Do this: Please pull out each line of the listing that contains the word "perform".

====

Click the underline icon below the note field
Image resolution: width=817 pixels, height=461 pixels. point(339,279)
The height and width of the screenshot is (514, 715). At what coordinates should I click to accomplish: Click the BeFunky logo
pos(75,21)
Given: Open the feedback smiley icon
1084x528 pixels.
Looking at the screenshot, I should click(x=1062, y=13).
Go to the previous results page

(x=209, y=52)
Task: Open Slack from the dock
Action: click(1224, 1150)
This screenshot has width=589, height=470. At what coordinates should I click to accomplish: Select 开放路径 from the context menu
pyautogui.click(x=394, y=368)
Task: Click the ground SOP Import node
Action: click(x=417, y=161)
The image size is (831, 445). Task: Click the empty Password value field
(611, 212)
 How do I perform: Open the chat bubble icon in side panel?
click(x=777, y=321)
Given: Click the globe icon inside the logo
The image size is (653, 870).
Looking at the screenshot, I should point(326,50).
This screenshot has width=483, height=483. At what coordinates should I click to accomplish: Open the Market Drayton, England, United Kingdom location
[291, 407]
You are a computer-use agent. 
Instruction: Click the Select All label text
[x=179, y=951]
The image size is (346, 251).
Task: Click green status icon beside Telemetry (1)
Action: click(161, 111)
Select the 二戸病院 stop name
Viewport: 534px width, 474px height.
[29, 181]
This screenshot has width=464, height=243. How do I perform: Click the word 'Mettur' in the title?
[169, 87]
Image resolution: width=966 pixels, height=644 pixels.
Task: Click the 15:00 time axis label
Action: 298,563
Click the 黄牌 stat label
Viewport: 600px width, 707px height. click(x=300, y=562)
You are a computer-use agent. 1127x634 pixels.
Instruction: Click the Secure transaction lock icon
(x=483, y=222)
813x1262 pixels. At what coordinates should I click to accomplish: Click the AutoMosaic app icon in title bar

====

Expected output:
 How do I perform: Open the chat bubble icon in side panel?
This screenshot has width=464, height=243. How do I perform: Click the word 'Mettur' in the title?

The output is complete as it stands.